Today’s viewers might find it hard to consider the fact that Magda, Ruth, and Eve seem to only want husbands a point in this episode’s favor. On the other hand—assuming the women did travel with Mudd of their own accord—the episode gives the women that agency. Were these character written today, they would have even more. But I don’t believe we are meant to think Eve, Ruth, and Magda are any kind of slave to Mudd—even though he has addicted them to the glamor-giving Venus drug (which, at any rate, the episode’s confusing final scene suggests may be more akin to Dumbo’s feather than anything else).
As the woman at the story’s heart, Eve speaks some of its most meaningful words. She says to Ben Childress:
"Is this the kind of wife you want, Ben? Not someone to help you, not a wife to cook and sew and cry and need, but this kind. Selfish, vain, useless. Is this what you really want?"

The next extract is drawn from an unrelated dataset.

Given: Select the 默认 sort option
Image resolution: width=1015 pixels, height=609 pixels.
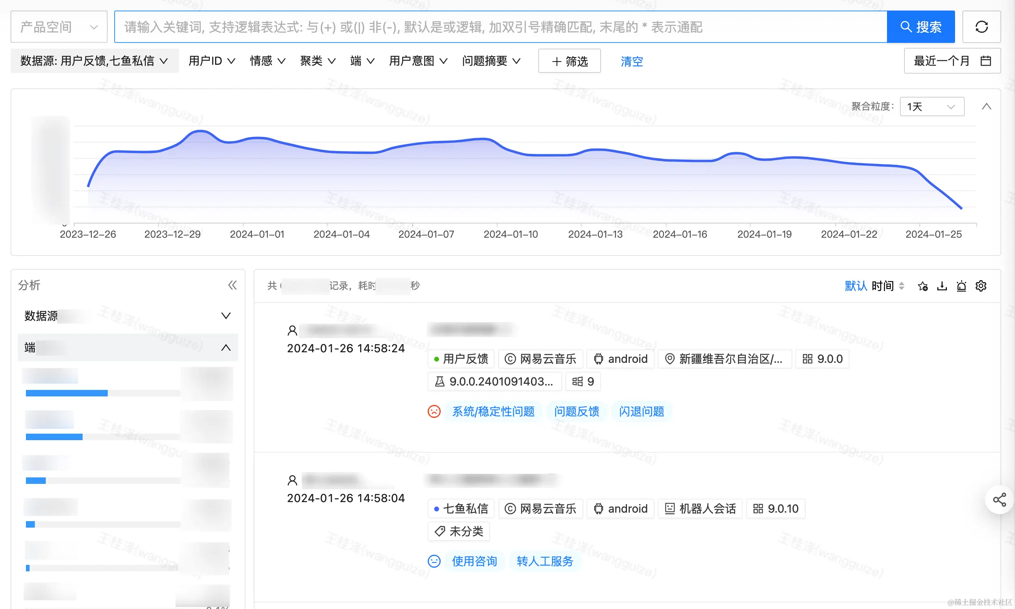Looking at the screenshot, I should [855, 286].
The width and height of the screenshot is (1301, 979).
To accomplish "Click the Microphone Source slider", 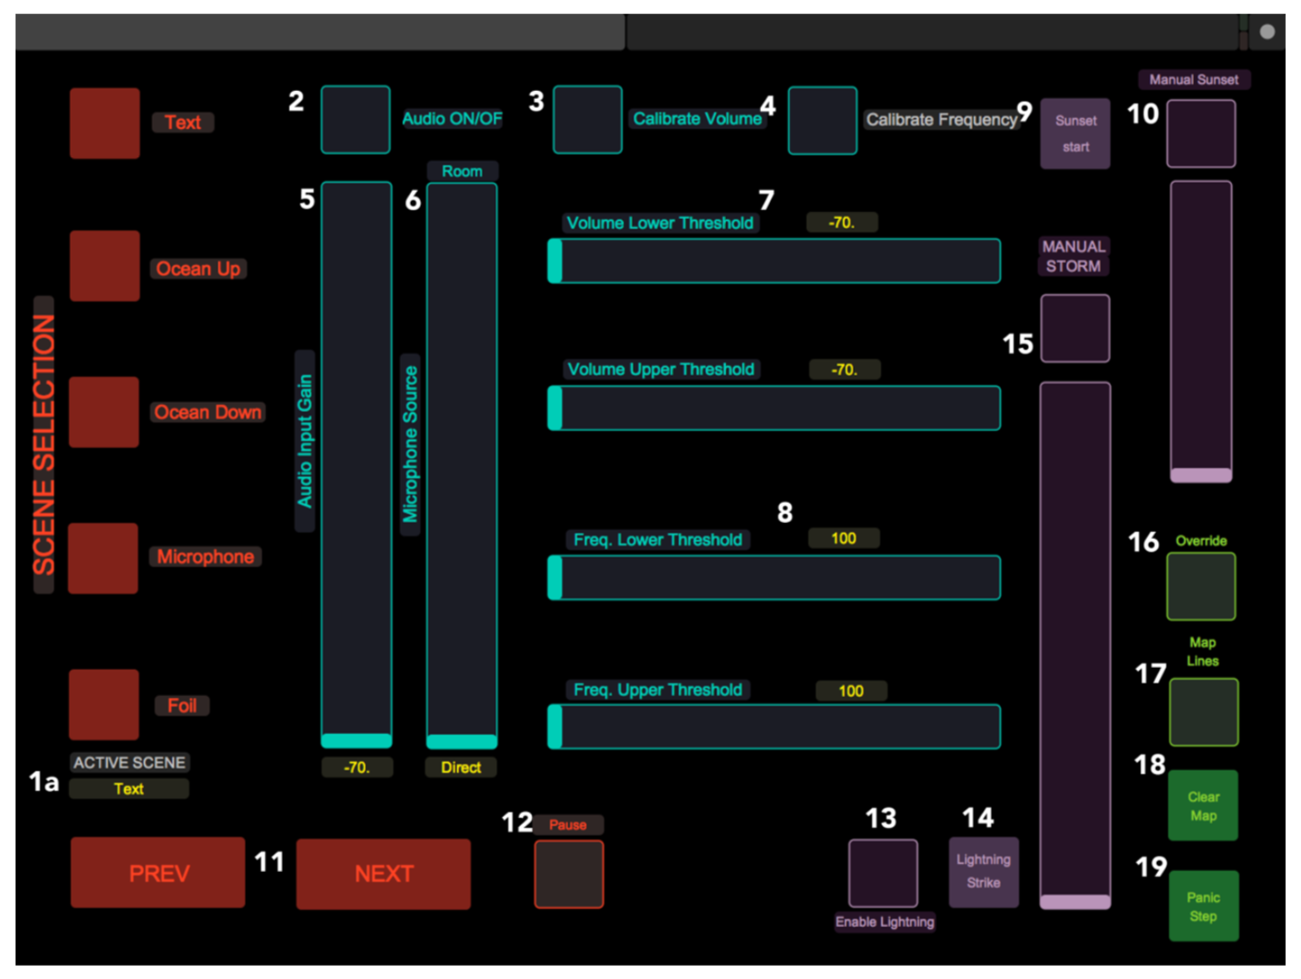I will (x=462, y=466).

Eve’s talk of domestic chores and crying and needing might set off some 21st-century hackles, but I think we should stress her first description: “someone to help you.” I don’t think it’s too much of a stretch to suggest Eve wants a marriage of equals, a relationship in which both husband and wife turn to and cry with and rely on each other.
Mudd’s Women still isn’t a Star Trek episode I’ll choose to watch very often. I don’t think it represents the franchise’s ideals about sexual equality at their best. But neither do I think it’s devoid of any positive qualities. Yes, it spends a lot of time objectifying women—but in the end, it advocates real relationships in which people are the best, most authentic versions of themselves they can be.